Gilda Giuliani (born 19 June 1954) is an Italian singer, mainly successful in the 1970s.

Life and career 
Born in Termoli, Campobasso, after some experiences as a chorist in 1972 Giuliani won "Due voci per Sanremo", a contest organized by TV Sorrisi e Canzoni which got her the chance to compete at the 23rd edition of the Sanremo Music Festival.

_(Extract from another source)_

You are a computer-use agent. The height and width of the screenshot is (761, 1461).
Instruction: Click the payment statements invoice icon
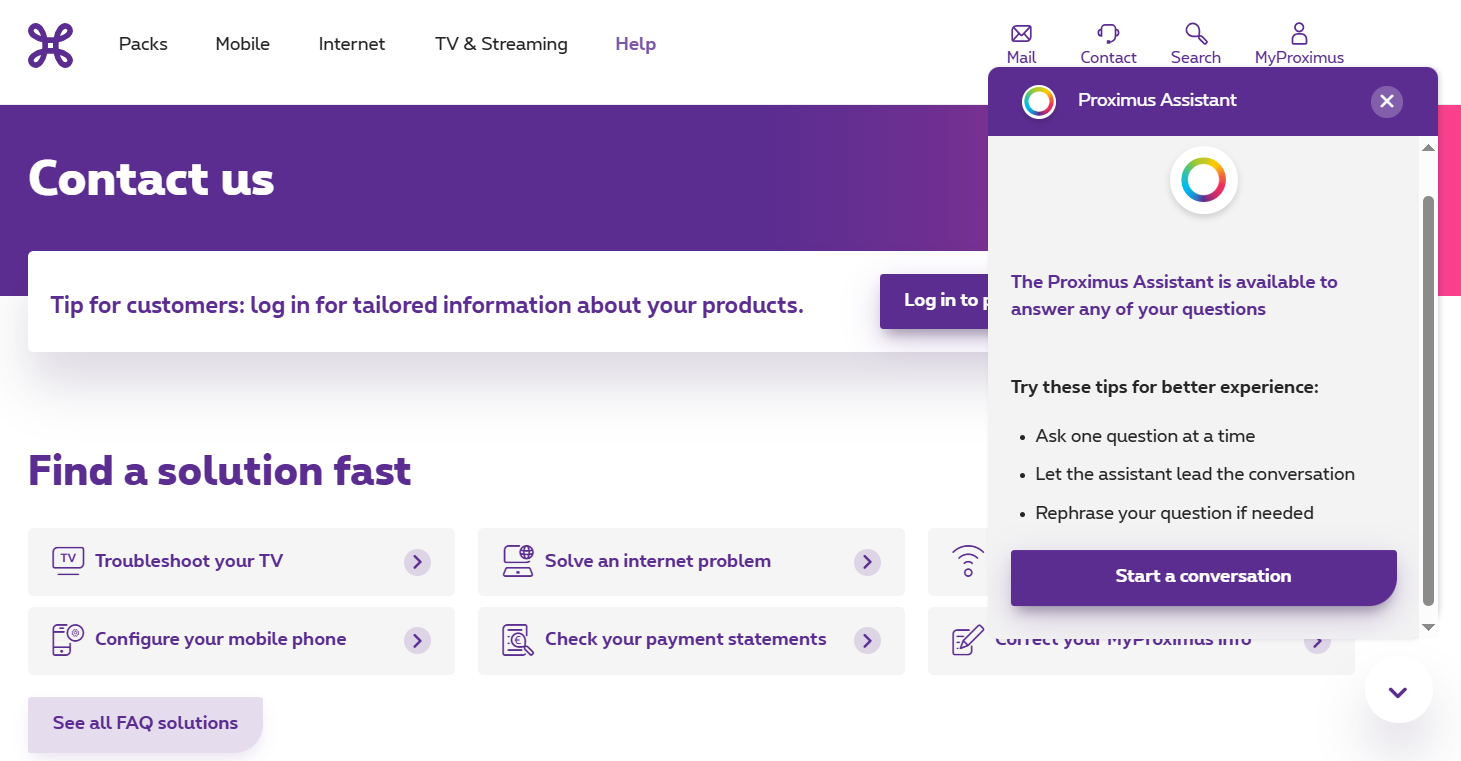coord(517,640)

Her song "Serena" was a hit and launched her career, with her vocal style being compared to Mireille Mathieu's and receiving large critical acclaim.

In December the same year, she also competed at the World Popular Song Festival in Tokyo, winning both the Grand Prix and the Most Outstanding Performance Award with the song "Parigi a Volte Cosa Fa".  From the mid-1970s she slowed her activities, focusing her career on international appearances.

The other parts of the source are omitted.